# Who DOESN'T like Jens V?



## the mayor (Jul 8, 2004)

Let's stop stirring the hate filled chilli con carne for Lance....and let's pull the spite filled paella for Alberto off the burner.

Who doesn't love to watch Jens turn himself inside out?
Watching him lay it down until he almost came to a stand still is always amazing.

How about a little positive energy here? 

And I'm not trolling here...nor was I yesterday with the "staged crash" post.
How long before lock down on this thread?


----------



## Geoffersonspin (Feb 12, 2010)

You've got to have a lot of respect for the workers in the peloton. Jens just hammered it to the point that would kill most of us around here. And all he gets for it is dropped, no glory, and unimaginable pain. That's dedication. It just goes to show you how strong guys like Schleck and Contador are though. They just calmly caught up to Jens, used him up like a cheap hooker, and then road off leaving him to his own personal hell.


----------



## tinkerbeast (Jul 24, 2009)

good luck to frank and andy to try and find workers half as strong and dedicated as jens if they decide to leave saxo


----------



## cyclelogic72 (Dec 1, 2006)

Oops, looks like the Voigt Appreciation Society needs to get their timing down. Excuse my now redundant additional Jens thread above. Cheers!


----------



## mohair_chair (Oct 3, 2002)

You would have to look far and wide to find anyone who doesn't love Jens Voight. I'm not even sure it's possible. But it's interesting. My German sister-in-law, who doesn't know all that much about cycling, says the Germans love him even though some believe he betrayed them and his home country. Her words, not mine.


----------



## Geoffersonspin (Feb 12, 2010)

tinkerbeast said:


> good luck to frank and andy to try and find workers half as strong and dedicated as jens if they decide to leave saxo


When you are the Schlecks I think workers will be knocking on your door to join your new team. For all we know they will take half of Saxo with them.

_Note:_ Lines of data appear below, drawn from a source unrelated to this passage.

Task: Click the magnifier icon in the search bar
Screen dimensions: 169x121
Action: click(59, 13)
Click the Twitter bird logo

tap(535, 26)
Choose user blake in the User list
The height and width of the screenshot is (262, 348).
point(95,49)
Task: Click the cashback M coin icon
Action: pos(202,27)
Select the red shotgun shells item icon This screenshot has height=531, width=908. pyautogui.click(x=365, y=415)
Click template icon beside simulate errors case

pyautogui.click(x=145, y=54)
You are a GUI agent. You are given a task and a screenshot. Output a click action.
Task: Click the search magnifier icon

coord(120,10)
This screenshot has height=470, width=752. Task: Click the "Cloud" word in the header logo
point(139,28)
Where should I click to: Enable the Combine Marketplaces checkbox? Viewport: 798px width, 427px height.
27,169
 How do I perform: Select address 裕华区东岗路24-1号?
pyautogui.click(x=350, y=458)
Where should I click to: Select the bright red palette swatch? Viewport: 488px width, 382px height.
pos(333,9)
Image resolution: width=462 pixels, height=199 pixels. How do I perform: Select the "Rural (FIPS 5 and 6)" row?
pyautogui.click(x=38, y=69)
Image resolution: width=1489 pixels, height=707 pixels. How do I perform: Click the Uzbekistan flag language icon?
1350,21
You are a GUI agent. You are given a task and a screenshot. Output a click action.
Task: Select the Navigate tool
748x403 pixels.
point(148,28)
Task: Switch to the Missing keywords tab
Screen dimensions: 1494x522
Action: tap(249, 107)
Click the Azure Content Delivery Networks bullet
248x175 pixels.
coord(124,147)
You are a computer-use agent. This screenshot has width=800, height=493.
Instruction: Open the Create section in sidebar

On a side note, congrats to Saxo for finding a new sponsor for the next two years.


----------



## muscleendurance (Jan 11, 2009)

Geoffersonspin said:


> When you are the Schlecks I think workers will be knocking on your door to join your new team. For all we know they will take half of Saxo with them.
> 
> On a side note, congrats to Saxo for finding a new sponsor for the next two years.


All they need now is a new team to replace the inevitable _astanagate_ thats going to happen!


----------



## the mayor (Jul 8, 2004)

muscleendurance said:


> All they need now is a new team to replace the inevitable _astanagate_ thats going to happen!


7 posts in and the little black cloud of negativity hits.
Lock her down.....


----------



## muscleendurance (Jan 11, 2009)

the mayor said:


> 7 posts in and the little black cloud of negativity hits.
> Lock her down.....


let me help you with your counting #6 post came first!


----------



## Travis (Oct 14, 2005)

someone that doesn't love Jens is the same sort that would kill baby kittens

long thrive Jens V!


----------



## MG537 (Jul 25, 2006)

the mayor said:


> Let's stop stirring the hate filled chilli con carne for Lance....and let's pull the spite filled paella for Alberto off the burner.
> 
> Who doesn't love to watch Jens turn himself inside out?
> Watching him lay it down until he almost came to a stand still is always amazing.
> ...


As amazing as Jens is, I do think that Riis has passed on a really great "team" mentality to all his riders. A few examples that come to mind
1) Dwars door Vlaanderen 2010: Cancellara sitting up and starts giving a tongue lashing to the lead group for not doing their share, only to allow Matti Breschel to ride away to victory.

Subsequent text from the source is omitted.